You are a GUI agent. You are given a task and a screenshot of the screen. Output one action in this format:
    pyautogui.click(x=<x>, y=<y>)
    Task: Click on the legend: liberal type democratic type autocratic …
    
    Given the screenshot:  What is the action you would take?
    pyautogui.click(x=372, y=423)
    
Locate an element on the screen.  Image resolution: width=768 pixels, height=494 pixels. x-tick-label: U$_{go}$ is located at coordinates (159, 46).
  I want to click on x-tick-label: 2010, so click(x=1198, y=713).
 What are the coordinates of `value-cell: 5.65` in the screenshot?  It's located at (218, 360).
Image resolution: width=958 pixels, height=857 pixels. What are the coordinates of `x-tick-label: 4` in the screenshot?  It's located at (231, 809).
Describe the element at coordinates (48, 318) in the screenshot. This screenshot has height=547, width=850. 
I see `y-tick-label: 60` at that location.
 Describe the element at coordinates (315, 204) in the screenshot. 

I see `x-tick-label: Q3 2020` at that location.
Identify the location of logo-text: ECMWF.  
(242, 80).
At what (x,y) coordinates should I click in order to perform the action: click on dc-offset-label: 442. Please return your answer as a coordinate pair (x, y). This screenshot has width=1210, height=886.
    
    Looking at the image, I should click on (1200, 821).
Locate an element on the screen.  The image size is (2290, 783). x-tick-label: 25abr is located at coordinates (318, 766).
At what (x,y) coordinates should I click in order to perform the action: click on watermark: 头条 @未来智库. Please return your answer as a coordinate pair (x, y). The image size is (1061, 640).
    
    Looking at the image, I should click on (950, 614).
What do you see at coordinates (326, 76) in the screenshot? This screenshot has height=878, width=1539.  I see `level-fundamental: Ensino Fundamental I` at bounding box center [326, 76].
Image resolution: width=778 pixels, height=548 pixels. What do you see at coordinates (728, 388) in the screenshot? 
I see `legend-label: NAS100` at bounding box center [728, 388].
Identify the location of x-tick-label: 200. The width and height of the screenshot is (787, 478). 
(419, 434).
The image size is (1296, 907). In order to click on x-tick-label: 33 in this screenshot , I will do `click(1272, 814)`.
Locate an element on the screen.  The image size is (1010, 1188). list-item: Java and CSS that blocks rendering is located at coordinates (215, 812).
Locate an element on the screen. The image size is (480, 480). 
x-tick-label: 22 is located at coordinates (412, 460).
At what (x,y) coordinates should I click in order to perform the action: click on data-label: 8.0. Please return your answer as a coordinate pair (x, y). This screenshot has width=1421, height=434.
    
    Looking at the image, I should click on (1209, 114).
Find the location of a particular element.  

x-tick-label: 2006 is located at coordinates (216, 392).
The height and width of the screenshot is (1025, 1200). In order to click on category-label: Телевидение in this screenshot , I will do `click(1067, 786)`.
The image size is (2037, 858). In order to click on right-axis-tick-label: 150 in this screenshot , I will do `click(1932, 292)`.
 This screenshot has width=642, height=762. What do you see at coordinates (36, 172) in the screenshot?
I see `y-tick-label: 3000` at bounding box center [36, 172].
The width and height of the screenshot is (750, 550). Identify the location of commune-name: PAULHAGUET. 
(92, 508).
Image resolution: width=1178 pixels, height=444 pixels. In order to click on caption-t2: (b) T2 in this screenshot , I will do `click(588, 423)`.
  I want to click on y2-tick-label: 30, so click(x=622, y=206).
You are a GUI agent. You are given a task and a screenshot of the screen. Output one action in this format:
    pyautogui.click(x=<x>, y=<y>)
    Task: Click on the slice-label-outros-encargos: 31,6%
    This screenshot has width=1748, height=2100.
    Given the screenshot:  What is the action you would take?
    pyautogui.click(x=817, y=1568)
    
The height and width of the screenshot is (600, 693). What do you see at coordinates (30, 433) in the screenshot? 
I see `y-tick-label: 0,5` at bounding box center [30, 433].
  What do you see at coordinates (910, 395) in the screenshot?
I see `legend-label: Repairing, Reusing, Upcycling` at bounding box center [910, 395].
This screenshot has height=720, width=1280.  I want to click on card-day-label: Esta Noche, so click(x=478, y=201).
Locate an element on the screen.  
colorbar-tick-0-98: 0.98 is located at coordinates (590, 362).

********************

Problem requirements: Rewrite all the records above, switching every "GUI agent" to "screen assistant" and keeping everything else the same.

Answer for the task:
You are a screen assistant. You are given a task and a screenshot of the screen. Output one action in this format:
    pyautogui.click(x=<x>, y=<y>)
    Task: Click on the legend: liberal type democratic type autocratic …
    
    Given the screenshot:  What is the action you would take?
    pyautogui.click(x=372, y=423)
    
Locate an element on the screen.  Image resolution: width=768 pixels, height=494 pixels. x-tick-label: U$_{go}$ is located at coordinates (159, 46).
  I want to click on x-tick-label: 2010, so click(x=1198, y=713).
 What are the coordinates of `value-cell: 5.65` in the screenshot?  It's located at (218, 360).
Image resolution: width=958 pixels, height=857 pixels. What are the coordinates of `x-tick-label: 4` in the screenshot?  It's located at (231, 809).
Describe the element at coordinates (48, 318) in the screenshot. This screenshot has height=547, width=850. 
I see `y-tick-label: 60` at that location.
 Describe the element at coordinates (315, 204) in the screenshot. 

I see `x-tick-label: Q3 2020` at that location.
Identify the location of logo-text: ECMWF.  
(242, 80).
At what (x,y) coordinates should I click in order to perform the action: click on dc-offset-label: 442. Please return your answer as a coordinate pair (x, y). This screenshot has width=1210, height=886.
    
    Looking at the image, I should click on (1200, 821).
Locate an element on the screen.  The image size is (2290, 783). x-tick-label: 25abr is located at coordinates (318, 766).
At what (x,y) coordinates should I click in order to perform the action: click on watermark: 头条 @未来智库. Please return your answer as a coordinate pair (x, y). The image size is (1061, 640).
    
    Looking at the image, I should click on (950, 614).
What do you see at coordinates (326, 76) in the screenshot? This screenshot has height=878, width=1539.  I see `level-fundamental: Ensino Fundamental I` at bounding box center [326, 76].
Image resolution: width=778 pixels, height=548 pixels. What do you see at coordinates (728, 388) in the screenshot? 
I see `legend-label: NAS100` at bounding box center [728, 388].
Identify the location of x-tick-label: 200. The width and height of the screenshot is (787, 478). 
(419, 434).
The image size is (1296, 907). In order to click on x-tick-label: 33 in this screenshot , I will do `click(1272, 814)`.
Locate an element on the screen.  The image size is (1010, 1188). list-item: Java and CSS that blocks rendering is located at coordinates (215, 812).
Locate an element on the screen. The image size is (480, 480). 
x-tick-label: 22 is located at coordinates (412, 460).
At what (x,y) coordinates should I click in order to perform the action: click on data-label: 8.0. Please return your answer as a coordinate pair (x, y). This screenshot has width=1421, height=434.
    
    Looking at the image, I should click on (1209, 114).
Find the location of a particular element.  

x-tick-label: 2006 is located at coordinates (216, 392).
The height and width of the screenshot is (1025, 1200). In order to click on category-label: Телевидение in this screenshot , I will do `click(1067, 786)`.
The image size is (2037, 858). In order to click on right-axis-tick-label: 150 in this screenshot , I will do `click(1932, 292)`.
 This screenshot has width=642, height=762. What do you see at coordinates (36, 172) in the screenshot?
I see `y-tick-label: 3000` at bounding box center [36, 172].
The width and height of the screenshot is (750, 550). Identify the location of commune-name: PAULHAGUET. 
(92, 508).
Image resolution: width=1178 pixels, height=444 pixels. In order to click on caption-t2: (b) T2 in this screenshot , I will do `click(588, 423)`.
  I want to click on y2-tick-label: 30, so click(x=622, y=206).
You are a screen assistant. You are given a task and a screenshot of the screen. Output one action in this format:
    pyautogui.click(x=<x>, y=<y>)
    Task: Click on the slice-label-outros-encargos: 31,6%
    This screenshot has width=1748, height=2100.
    Given the screenshot:  What is the action you would take?
    pyautogui.click(x=817, y=1568)
    
The height and width of the screenshot is (600, 693). What do you see at coordinates (30, 433) in the screenshot? 
I see `y-tick-label: 0,5` at bounding box center [30, 433].
  What do you see at coordinates (910, 395) in the screenshot?
I see `legend-label: Repairing, Reusing, Upcycling` at bounding box center [910, 395].
This screenshot has height=720, width=1280.  I want to click on card-day-label: Esta Noche, so click(x=478, y=201).
Locate an element on the screen.  
colorbar-tick-0-98: 0.98 is located at coordinates (590, 362).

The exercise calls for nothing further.